# Heated Mattress Covers



## joy77 (Jun 14, 2007)

I am thinking about putting a heated mattress cover/pad on our bed because it is so cold right now in our house and I don't really like the idea of running a ceramic heater all night. However, I am not sure how safe this is for a baby/child. What if my baby (13 months) wets the bed? Will the wetness shock or electracute us/her? I was also thinking about putting it on her own bed whenever we make the transition to her sleeping by herself (around 2 years old). Have you all ever heard of any safety concerns about these heated pads on children's beds?

Thanks,
Joy


----------



## cleanjean (Nov 12, 2007)

We have a heated mattress pad and it is FANTASTIC! The-Best! I used to have trouble getting to sleep when it was too cold but those days are over. Also I think we're saving a lot on heat.

I also thought of putting it on my son's bed but didn't think it was worth it, because I'd never sleep with the worry that he would electrocute himself, set his bed on fire, etc. The cautions are probably the same as with electric blankets, plus I haven't seen any heated pads for twin or toddler beds.

Anyway, at age 3 1/2 he's sleeping in his own bed most nights-- took over a year to transition him gently but finally more often than not he'll stay in his bed all night and not wake us up until dawn. Hurray...







:


----------



## joy77 (Jun 14, 2007)

Cleanjean, I have had all of those same concerns. I just don't know...

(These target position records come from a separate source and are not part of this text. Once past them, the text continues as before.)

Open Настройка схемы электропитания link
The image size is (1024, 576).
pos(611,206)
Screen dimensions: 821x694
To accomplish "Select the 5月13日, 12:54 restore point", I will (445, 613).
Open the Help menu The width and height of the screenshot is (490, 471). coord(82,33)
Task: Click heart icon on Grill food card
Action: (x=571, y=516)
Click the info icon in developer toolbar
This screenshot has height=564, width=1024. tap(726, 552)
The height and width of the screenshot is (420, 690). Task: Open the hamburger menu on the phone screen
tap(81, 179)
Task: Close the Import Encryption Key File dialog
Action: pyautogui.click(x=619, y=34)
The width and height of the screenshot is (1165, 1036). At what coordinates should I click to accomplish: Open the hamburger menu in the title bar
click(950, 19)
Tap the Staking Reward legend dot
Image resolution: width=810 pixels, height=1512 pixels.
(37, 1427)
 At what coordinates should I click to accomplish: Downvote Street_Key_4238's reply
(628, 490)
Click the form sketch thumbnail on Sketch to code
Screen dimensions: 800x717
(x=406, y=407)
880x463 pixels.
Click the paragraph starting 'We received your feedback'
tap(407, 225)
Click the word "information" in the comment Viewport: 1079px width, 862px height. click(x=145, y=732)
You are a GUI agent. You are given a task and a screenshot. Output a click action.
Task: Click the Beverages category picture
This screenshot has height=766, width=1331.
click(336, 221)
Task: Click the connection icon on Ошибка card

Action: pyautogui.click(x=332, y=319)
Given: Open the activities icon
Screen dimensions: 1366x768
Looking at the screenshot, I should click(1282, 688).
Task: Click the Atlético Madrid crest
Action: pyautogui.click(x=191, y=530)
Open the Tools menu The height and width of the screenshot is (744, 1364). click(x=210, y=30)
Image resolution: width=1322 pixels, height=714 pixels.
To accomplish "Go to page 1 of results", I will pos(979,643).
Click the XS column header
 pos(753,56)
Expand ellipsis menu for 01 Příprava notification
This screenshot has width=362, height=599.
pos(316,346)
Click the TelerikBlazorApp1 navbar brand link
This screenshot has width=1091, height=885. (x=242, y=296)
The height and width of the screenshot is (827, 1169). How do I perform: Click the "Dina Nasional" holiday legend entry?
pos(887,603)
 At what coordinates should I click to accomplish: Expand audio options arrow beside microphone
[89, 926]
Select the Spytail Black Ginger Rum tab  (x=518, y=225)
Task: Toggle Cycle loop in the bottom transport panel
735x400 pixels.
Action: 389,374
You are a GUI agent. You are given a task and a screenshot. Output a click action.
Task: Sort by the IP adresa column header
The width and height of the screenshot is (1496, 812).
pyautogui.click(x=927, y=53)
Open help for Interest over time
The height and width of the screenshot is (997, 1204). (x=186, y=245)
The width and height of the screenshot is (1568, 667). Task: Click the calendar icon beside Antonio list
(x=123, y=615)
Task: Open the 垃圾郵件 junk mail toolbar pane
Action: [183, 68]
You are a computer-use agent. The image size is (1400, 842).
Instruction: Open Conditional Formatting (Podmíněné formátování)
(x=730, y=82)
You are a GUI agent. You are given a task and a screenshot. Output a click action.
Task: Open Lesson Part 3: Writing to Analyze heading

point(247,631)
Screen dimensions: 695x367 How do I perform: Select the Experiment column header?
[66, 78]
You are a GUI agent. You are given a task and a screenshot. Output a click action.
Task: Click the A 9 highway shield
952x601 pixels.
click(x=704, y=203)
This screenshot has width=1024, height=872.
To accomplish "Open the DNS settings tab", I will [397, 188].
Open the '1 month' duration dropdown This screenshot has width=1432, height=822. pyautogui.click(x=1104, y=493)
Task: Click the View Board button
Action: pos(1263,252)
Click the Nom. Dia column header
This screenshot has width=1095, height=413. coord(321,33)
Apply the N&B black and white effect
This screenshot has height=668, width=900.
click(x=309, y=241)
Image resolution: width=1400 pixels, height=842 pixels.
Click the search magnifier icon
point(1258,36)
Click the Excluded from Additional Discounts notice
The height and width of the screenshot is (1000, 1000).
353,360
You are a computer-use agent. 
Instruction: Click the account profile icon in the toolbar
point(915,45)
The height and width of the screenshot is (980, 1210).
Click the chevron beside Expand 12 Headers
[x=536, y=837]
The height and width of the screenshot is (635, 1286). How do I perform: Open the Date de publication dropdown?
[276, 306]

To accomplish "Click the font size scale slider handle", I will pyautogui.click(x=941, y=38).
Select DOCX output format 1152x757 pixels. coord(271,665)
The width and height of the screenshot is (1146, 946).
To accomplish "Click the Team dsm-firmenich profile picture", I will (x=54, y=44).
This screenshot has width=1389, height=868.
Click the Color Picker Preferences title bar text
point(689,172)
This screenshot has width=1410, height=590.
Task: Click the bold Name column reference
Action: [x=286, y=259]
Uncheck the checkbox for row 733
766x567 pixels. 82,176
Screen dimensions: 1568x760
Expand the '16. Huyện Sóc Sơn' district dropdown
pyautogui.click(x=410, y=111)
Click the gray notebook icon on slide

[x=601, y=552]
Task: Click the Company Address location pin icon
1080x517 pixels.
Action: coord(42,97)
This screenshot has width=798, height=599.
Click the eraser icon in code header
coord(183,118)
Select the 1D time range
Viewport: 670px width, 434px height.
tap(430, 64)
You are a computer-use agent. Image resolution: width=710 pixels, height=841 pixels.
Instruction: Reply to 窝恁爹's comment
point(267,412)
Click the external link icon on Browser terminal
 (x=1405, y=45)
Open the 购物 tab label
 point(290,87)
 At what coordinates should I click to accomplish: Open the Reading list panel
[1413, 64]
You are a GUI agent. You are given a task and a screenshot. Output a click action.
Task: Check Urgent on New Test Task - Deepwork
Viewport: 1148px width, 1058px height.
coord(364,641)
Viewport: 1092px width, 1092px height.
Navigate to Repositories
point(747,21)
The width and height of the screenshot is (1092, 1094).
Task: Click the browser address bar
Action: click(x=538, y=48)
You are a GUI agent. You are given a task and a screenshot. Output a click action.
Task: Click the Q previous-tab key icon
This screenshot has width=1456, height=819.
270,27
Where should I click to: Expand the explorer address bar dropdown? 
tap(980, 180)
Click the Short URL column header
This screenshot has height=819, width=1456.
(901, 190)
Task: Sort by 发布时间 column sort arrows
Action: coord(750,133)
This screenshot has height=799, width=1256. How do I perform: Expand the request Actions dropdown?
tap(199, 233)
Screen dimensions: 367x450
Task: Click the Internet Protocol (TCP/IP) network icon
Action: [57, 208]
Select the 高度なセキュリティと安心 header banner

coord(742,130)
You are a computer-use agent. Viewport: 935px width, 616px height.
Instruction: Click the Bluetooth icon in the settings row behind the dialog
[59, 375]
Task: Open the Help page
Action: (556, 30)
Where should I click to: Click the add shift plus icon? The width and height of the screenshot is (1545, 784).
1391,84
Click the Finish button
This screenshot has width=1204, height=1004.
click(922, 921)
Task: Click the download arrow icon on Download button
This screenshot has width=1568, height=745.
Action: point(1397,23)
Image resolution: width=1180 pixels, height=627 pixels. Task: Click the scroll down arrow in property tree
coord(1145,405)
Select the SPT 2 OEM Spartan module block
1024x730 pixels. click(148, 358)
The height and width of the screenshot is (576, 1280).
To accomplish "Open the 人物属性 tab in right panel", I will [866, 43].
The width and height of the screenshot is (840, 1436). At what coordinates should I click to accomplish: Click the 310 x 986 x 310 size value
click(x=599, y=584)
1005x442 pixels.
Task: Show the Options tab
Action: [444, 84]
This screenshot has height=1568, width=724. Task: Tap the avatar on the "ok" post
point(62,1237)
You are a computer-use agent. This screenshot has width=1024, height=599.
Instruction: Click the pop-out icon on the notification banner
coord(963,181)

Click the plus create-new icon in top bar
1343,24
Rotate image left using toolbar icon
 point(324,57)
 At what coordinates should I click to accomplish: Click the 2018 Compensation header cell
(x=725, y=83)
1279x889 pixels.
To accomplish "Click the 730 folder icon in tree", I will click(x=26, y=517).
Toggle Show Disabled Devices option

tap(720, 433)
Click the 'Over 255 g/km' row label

I did find a *Waterproof* Heated Mattress Pad that comes in a twin size. It is at Bed, Bath, and Beyond (http://www.bedbathandbeyond.com/prod...=-1&SKU=112149).

Does anyone else have any experience with using a heated mattress pad/cover with a child?

Thanks!


----------



## wannabe (Jul 4, 2005)

Do you mean an electric blanket?

I don't like to leave them on when I'm in the bed - the thought of sleeping in such a strong magnetic field all night makes me nervous.


----------



## joy77 (Jun 14, 2007)

Wannabe, No, they are regular mattress covers that are heated. If you look at the link I posted it may explain what I'm talking about. Electric blankets scare me, too!

Joy


----------



## Pumpkin_Pie (Oct 10, 2006)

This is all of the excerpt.